Item 4.     RECENT SALES OF UNREGISTERED SECURITIES
            ---------------------------------------

The Company was organized on May 28, 1998 to develop Internet-based, business-
to-business electronic-commerce sites for use in the procurement of raw
materials and tooling for the metal working industries, to acquire specific
other businesses, and to raise capital.  At inception, the Company was a wholly-
owned subsidiary of Innovation International, Inc. (Innovation).  On June 12,
1998, Innovation authorized the Company to distribute 800,000 common shares of
the Company and 400,000 Redeemable Common Stock Purchase Warrants ("Spin-off
                                                                    -
Shares") pro-rata to the more than 400 individual shareholders of Innovation as
-
a dividend-in-kind; and as a result of this distribution, the Company became
separate from and was no longer a subsidiary of Innovation.

There was no consideration paid in cash or otherwise by Innovation shareholders
for either the Common Stock or the Warrants.  There was no underwriter, and no
commissions or fees that were paid.  The securities were issued without
registration under the Securities Act of 1933 (the "1933 Act") pursuant to Staff
Legal Bulletin No. 4 dated September 16, 1997 and No-Action letters

                                     Page 22

promulgated by the Securities and Exchange Commission ("SEC") relating to a
"spin-off" transaction.  The Company has not claimed an exemption (other than
compliance with Staff Legal Bulletin No. 4) as it does not consider the
transaction to have been a sale.  On September 12, 2000, the Warrants, which
were to expire September 30, 2000, were extended until June 30, 2001.  As of
September 30, 2000, 1,046 of the warrants have been exercised for total
consideration of $1,569.

On July 31, 1998, the Company issued 9,866,500 shares of Common Stock to holders
of 100% of the common stock of Micro Estimating.  The former Micro Estimating
shareholders, Messrs.
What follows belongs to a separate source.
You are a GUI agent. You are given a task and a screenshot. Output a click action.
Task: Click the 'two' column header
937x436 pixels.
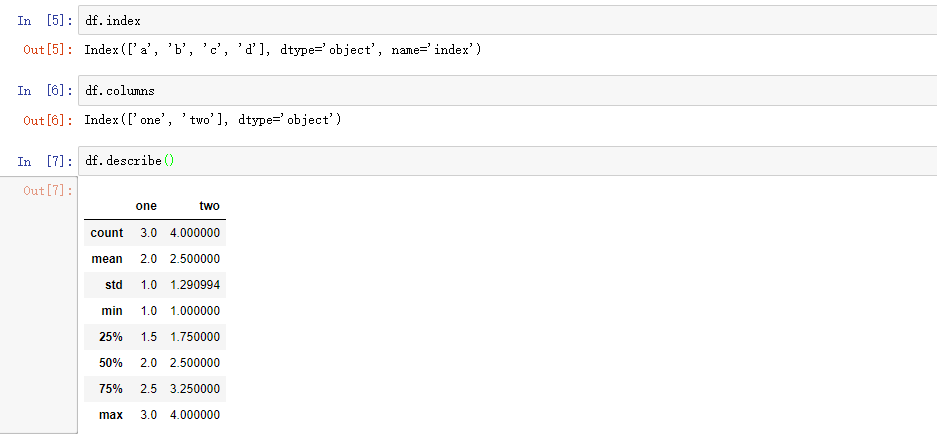click(209, 206)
Woods III and Beyer, also have the right to receive an
additional 2,000,000 combined (split 70% and 30% respectively) shares of Common
Stock if Net Sales should increase in any of five years immediately subsequent
to the merger by slated percentages.  See "CERTAIN RELATIONSHIPS AND RELATED
TRANSACTIONS".  See Exhibit No. 8(a) "Agreement and Plan of Reorganization dated
July 23, 1998 by and among the Company, Micro Estimating, Frank G. Wright,
Bernard A. Woods, III and Charles W. Beyer" for details of this agreement.
These shares were issued without registration under the 1933 Act pursuant to the
exemption provided by Section 4(2) of that Act exempting transactions not
involving a public offering.  These sales were limited to a few persons who
owned all the stock of the acquired companies.  No brokers or dealers were
involved.

On January 1, 1999 the Company issued 150,000 shares of Common Stock in exchange
for all of the stock of CAM.  Mr. Bork has the right to receive up to an
additional 150,000 shares of Common Stock on the basis of one share for each
$2.00 increase in CAM's Net Profits in any of the five years immediately
subsequent to the merger.  See "CERTAIN REALTIONSHIPS AND TRANSACTIONS." See
Exhibit No. 8(b) "Agreement and Plan of Reorganization dated December 30, 1998
by and among the Company, CAM Solutions and Kevin Bork" for details of this
agreement.  These shares were issued without registration under the 1933 Act
pursuant to the exemption provided by Section 4(2) of that Act exempting
transactions not involving a public offering.  These sales were limited to a few
persons who owned all the stock of the acquired companies.  No brokers or
dealers were involved.

On October 1, 1999, the Company issued 153,846 shares of Common Stock to Michael
Zaworski and Sherri G. Zaworski in exchange for all of the stock of Cimtronics.
Michael and Sherri G. Zaworski have contingent rights to receive an additional
153,846 in the future if certain annual profit goals are met.  See "CERTAIN
RELATIONSHIPS AND RELATED TRANSACTIONS".  See Exhibit No. 8(c) "Agreement and
Plan of Reorganization dated September 30, 1999 by and among the Company,
Cimtronics, E. Michael Zaworski and Sherri G. Zaworski" for details of this
agreement.  These shares were issued without registration under the 1933 Act
pursuant to the exemption provided by Section 4(2) of that Act exempting
transactions not involving a public offering.  These sales were limited to a few
persons who owned all the stock of the acquired companies.  No brokers or
dealers were involved.

On January 31, 2000, the Company acquired all of the stock of TekSoft, Inc., in
exchange for 4,500,060 shares of Company common stock plus the contingent right
to receive 1,500,000 additional shares during the next five years if certain
revenue growth is achieved from TekSoft's CAM products.  See "CERTAIN
RELATIONSHIPS AND RELATED TRANSACTIONS".  See Exhibit No. 8(d) "Agreement and
Plan of Reorganization dated January 10, 2000 by and among the Company, TekSoft,
and Gary F. Fulton" for details of this agreement.  These shares were issued
without registration under the 1933 Act pursuant to the exemption provided by
Section 4(2) of that Act exempting transactions not involving a public offering.
These sales were limited to a few persons who owned all the stock of the
acquired companies.  No brokers or dealers were involved.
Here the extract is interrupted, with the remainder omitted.